Como lo dicta una regla no escrita, colocamos los 25 ejemplares sobrantes a un lado del pasillo que rodea el enorme tragaluz del edificio. Le avisamos a la gente, y para mi asombro en menos de cinco minutos se los habían llevado todos; recordé la imagen de los buitres en Nepal que caen alrededor de un cadáver y lo limpian en segundos.
Creo que he superado la etapa de 'en este país no se lee' por la de 'cada quién sus vicios' (parafraseando a JL Zárate). Después de todo, ¿quién soy yo para juzgar las lecturas de la gente? Al respecto, el libro ¿Qué leen los que no leen? de Juan Domingo Argüelles cobra especial significado, en el sentido de la libertad de elegir nuestras propias lecturas. Cuando veo el librero `publico' que tenemos estimo más mi modesta colección.

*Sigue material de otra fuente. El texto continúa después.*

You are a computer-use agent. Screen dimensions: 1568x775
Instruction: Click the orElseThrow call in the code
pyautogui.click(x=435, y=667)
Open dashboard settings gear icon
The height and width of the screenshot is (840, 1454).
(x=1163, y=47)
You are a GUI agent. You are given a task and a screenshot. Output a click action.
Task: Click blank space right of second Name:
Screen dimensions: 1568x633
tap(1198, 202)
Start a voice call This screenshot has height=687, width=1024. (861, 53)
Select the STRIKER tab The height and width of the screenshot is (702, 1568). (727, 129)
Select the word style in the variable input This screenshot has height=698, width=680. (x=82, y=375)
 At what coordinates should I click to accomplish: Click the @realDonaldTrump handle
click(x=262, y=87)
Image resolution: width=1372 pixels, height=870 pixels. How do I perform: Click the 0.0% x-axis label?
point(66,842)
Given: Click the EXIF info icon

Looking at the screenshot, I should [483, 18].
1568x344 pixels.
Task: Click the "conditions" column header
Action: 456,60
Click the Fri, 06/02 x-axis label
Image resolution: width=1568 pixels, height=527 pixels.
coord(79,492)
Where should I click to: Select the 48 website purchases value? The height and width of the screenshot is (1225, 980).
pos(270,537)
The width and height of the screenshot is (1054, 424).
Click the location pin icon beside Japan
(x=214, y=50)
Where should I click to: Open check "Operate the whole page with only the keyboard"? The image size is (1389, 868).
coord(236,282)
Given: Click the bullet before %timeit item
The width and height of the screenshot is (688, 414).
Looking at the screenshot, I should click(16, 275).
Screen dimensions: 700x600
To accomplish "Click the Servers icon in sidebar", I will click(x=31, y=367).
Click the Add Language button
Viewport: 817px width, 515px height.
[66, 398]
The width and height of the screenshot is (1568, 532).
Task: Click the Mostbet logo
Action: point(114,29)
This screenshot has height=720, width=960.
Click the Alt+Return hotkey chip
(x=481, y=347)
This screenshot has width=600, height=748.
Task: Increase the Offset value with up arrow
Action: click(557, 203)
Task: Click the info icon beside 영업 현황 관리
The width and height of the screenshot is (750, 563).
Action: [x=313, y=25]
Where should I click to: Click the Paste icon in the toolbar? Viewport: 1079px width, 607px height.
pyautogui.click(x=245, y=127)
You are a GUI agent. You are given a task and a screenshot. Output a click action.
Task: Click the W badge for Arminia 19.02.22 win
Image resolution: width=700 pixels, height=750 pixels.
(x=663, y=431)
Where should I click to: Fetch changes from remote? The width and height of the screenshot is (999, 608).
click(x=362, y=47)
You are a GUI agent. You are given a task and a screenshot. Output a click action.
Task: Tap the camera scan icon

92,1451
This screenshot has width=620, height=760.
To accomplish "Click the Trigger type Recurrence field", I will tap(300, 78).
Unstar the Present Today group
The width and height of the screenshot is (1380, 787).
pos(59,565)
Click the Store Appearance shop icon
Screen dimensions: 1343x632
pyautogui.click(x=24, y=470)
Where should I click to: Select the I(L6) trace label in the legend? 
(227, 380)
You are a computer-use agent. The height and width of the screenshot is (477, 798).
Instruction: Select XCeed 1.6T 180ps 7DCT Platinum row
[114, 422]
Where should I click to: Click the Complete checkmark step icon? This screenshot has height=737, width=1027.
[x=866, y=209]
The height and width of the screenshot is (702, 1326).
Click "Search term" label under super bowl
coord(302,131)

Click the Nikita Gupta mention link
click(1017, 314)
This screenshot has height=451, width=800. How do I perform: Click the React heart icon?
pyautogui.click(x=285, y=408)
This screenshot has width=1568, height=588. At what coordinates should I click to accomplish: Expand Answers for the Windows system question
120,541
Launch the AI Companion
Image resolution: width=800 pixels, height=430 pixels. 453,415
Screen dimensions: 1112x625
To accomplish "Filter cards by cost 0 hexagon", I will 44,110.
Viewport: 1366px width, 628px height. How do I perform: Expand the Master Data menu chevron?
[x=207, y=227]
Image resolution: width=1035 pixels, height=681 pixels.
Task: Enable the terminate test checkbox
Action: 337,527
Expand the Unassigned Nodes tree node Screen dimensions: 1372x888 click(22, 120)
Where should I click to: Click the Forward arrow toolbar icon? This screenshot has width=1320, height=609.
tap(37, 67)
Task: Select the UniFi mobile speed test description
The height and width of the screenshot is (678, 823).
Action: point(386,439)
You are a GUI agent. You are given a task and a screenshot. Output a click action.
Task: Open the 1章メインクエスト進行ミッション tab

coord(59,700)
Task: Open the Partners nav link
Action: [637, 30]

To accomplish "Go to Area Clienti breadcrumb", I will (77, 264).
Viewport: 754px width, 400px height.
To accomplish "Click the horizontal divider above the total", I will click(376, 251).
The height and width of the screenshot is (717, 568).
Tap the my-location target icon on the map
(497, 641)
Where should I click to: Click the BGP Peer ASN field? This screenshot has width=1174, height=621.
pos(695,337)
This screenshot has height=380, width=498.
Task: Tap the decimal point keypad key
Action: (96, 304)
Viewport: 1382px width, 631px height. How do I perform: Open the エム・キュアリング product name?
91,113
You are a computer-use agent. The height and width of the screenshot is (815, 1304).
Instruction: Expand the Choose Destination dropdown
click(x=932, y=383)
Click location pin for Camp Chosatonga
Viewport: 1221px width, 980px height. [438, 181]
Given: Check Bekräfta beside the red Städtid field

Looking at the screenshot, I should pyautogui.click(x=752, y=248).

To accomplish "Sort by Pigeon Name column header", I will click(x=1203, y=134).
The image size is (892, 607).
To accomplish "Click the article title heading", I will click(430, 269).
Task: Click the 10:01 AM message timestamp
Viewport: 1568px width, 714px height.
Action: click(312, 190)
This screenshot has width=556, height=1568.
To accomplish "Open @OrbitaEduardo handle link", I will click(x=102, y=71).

Ahora los estantes lucen ordenados e impecables, con los textos clasificados de nuevo por temas o tamaños, dispuestos a regalarnos sus conocimientos –que por otro lado casi los hemos exprimido hasta la última gota, pronto hará falta renovarlos–. Quién sabe por cuanto tiempo duren así, la dinámica del trabajo los volverá a movilizar, algunos se volverán caducos, otros se perderán (tengo la teoría que al año desaparecen al menos cinco), mientras una docena terminarán en el librero de otra revista de información general, tomados por supuesto sin nuestro consentimiento.